Direction 1 →
Answer these questions from the blog post below.
(a) On what date was the post published?
(b) What did LG buy on Mary's advice, and who made it?
(c) Which tinted moisturizer had the second reader used before it disappeared?

Source excerpt →
**********
Because you can't have depths without surfaces.
Linda Grant, thinking about clothes, books and other matters.

Monday, 14 April 2008

Mary replies

Here are Mary's responses to your questions. Check back in a month and we'll do another.

1. How the hell do I apply eye make up now that I need [strong] reading glasses? I've tried all sorts of things, from glasses with one lens that flips from side to side, to a magnifying mirror, but they are all bloody impossible. You either have to keep one eye shut (try it), or the glasses get in the way, or only a tiny portion of you is in focus, and distorted at that. I’m reduced to just wearing lipstick. Which is OK, but just sometimes I'd like to go all out!

Mary: The only way you can see anything is to get a really good magnifying mirror that is well-lit. It should be of the highest quality , and if you can afford it, get one with different light settings. [Note: I bought a light up magnifying mirror made by Revlon with three different light settings, it made a huge difference. LG]

2. I've reached an age when my paling complexion looks grayish, but I am allergic to almost all fluid foundations. That has left me using mineral foundation and it's not good enough. I used to use AgnesB tinted moisturizer, which I could tolerate and then it just disappeared so that I couldn't even order it from the
US. My skin is very well cared for inside and out, it just is not colored enough and I look tired. What are some ideas for counteracting it?
**********
Dataset rows →
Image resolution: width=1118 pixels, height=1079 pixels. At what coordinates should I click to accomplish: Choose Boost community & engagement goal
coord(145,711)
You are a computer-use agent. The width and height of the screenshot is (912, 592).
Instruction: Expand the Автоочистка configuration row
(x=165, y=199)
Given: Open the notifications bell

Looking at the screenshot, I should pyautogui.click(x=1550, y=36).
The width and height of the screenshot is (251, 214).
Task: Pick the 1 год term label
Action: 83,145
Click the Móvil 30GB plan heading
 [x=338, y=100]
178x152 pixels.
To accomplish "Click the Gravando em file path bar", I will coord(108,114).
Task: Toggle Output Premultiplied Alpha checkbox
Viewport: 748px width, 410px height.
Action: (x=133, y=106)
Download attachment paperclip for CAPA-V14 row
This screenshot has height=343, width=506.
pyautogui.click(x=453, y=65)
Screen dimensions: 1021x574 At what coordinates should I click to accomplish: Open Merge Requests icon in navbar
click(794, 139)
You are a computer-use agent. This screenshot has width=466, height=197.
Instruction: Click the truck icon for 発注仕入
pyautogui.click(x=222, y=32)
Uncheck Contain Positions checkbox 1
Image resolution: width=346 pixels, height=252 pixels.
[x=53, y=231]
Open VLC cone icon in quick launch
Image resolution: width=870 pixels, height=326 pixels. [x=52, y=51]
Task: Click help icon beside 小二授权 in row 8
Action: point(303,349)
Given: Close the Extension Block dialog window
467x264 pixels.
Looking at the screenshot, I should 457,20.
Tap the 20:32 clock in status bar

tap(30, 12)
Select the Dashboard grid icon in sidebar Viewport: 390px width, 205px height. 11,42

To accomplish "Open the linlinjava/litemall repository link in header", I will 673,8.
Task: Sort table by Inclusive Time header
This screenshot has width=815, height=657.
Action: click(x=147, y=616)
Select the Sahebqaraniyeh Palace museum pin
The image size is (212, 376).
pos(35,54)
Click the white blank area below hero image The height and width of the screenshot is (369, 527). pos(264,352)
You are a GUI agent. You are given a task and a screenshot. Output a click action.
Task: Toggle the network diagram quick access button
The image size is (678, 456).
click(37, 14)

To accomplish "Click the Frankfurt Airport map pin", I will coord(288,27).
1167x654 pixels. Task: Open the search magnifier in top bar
**********
Direction 2 → From the records, extract everything from the line containing "178x152 pixels." down to the line containing "tap(30, 12)", including both of those lines, and reproduce those lines without changes.

Complete answer 1 →
(a) Monday, 14 April 2008.
(b) A light-up magnifying mirror with three different light settings, made by Revlon.
(c) AgnesB tinted moisturizer.

Complete answer 2 →
178x152 pixels.
To accomplish "Click the Gravando em file path bar", I will coord(108,114).
Task: Toggle Output Premultiplied Alpha checkbox
Viewport: 748px width, 410px height.
Action: (x=133, y=106)
Download attachment paperclip for CAPA-V14 row
This screenshot has height=343, width=506.
pyautogui.click(x=453, y=65)
Screen dimensions: 1021x574 At what coordinates should I click to accomplish: Open Merge Requests icon in navbar
click(794, 139)
You are a computer-use agent. This screenshot has width=466, height=197.
Instruction: Click the truck icon for 発注仕入
pyautogui.click(x=222, y=32)
Uncheck Contain Positions checkbox 1
Image resolution: width=346 pixels, height=252 pixels.
[x=53, y=231]
Open VLC cone icon in quick launch
Image resolution: width=870 pixels, height=326 pixels. [x=52, y=51]
Task: Click help icon beside 小二授权 in row 8
Action: point(303,349)
Given: Close the Extension Block dialog window
467x264 pixels.
Looking at the screenshot, I should 457,20.
Tap the 20:32 clock in status bar

tap(30, 12)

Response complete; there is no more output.